Journal of Proteomics & Bioinformatics
Open Access
ISSN: 0974-276X
ISSN: 0974-276X
Felipe Cardoso Ramos, Stefano Caprasecca, Lorenzo Cupellini and Benedetta Mennucci
Universita di Pisa, Italy
Posters & Accepted Abstracts: J Proteomics Bioinform
Statement of the Problem: The light harvesting apparatus of typical purple photosynthetic bacteria is composed by the LH1 and LH2 complexes, which act together in the absorption and transfer of light energy to the photosynthetic reaction center (RC). The LH2 complexes are circular membrane proteins formed by nine dimeric apoproteins, the α and β chains, bound to one carotenoid (Car) molecule and three bacteriochlorophyll a (Bchl) molecules (B800, B850α and B850β). Purple bacteria express LH2 complexes with different αβ apo-proteins depending on the light intensity, which allows them to adapt to the luminosity conditions. The species Rhodopseudomonas acidophila (Rps. acidophila), for example, produces LH2 complexes with absorption at 800 and 850 nm (B800-850) when in high light (HL) conditions, but when in low light (LL) conditions they are replaced by complexes that absorb at 800 and 820 nm (B800-820). Methodology & Theoretical Orientation: Here, we performed classical molecular dynamics (MD) simulations of LH2 complexes from purple bacteria in lipid membranes, aimed to generate atomistic models for these light harvesting complexes, focusing on the genus Rhodopseudomonas.

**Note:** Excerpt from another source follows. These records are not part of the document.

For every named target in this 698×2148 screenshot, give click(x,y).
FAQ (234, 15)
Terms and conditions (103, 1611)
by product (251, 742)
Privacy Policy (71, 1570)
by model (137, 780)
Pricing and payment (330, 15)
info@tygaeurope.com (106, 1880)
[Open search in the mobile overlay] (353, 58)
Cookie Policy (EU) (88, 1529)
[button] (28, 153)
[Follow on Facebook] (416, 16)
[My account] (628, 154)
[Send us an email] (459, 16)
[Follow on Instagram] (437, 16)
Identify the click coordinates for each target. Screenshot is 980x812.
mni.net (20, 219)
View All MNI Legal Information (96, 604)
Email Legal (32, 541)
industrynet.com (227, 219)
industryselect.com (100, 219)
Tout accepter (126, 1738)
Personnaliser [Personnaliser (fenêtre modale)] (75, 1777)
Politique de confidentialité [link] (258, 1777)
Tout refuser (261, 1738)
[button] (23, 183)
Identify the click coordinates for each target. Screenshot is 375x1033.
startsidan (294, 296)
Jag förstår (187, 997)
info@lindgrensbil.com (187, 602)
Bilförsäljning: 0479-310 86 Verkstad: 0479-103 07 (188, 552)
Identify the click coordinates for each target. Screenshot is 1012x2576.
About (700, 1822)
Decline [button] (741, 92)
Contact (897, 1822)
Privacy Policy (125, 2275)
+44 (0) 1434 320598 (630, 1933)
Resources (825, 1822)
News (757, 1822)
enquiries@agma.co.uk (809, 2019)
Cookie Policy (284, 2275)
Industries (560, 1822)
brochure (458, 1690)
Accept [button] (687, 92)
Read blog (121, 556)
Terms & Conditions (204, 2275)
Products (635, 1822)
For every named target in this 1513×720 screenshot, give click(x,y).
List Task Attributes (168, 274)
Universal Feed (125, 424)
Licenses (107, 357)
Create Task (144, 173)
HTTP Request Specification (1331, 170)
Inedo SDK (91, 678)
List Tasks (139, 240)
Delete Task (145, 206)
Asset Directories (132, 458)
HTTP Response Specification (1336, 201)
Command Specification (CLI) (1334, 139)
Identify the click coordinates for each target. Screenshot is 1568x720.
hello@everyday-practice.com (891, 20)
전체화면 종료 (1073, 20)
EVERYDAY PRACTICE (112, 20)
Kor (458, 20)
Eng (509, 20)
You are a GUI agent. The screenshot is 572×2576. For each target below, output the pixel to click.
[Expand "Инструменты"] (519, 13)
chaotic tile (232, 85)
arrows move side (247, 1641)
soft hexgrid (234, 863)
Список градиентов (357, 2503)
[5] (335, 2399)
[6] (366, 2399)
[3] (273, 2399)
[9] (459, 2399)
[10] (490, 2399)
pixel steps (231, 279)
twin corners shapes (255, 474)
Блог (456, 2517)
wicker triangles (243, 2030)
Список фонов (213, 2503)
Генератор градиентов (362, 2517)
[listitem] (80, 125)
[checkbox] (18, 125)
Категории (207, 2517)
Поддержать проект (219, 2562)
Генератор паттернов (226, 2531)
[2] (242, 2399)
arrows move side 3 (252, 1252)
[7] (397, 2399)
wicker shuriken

Findings: Analysing the trajectories obtained, we verified that the size and the circular shape of complexes were well preserved along the simulations. In addition, our simulations were able to reproduce the main protein pigments interactions described in the crystallographic structures. Conclusion & Significance: Through the simulation protocol applied it was possible to produce equilibrated models for entire HL and LL LH2 complexes in membranes. These models are currently been employing in hybrid quantum mechanics/ molecular mechanics (QM/MM) calculations which will allow us to simulate the absorption spectra of the complexes. At the end of this study, we hope to provide detailed structural explanations about the occurrence of different spectra and contribute to the understanding of the molecular mechanisms that govern the purple bacteria adaptation to dark environments.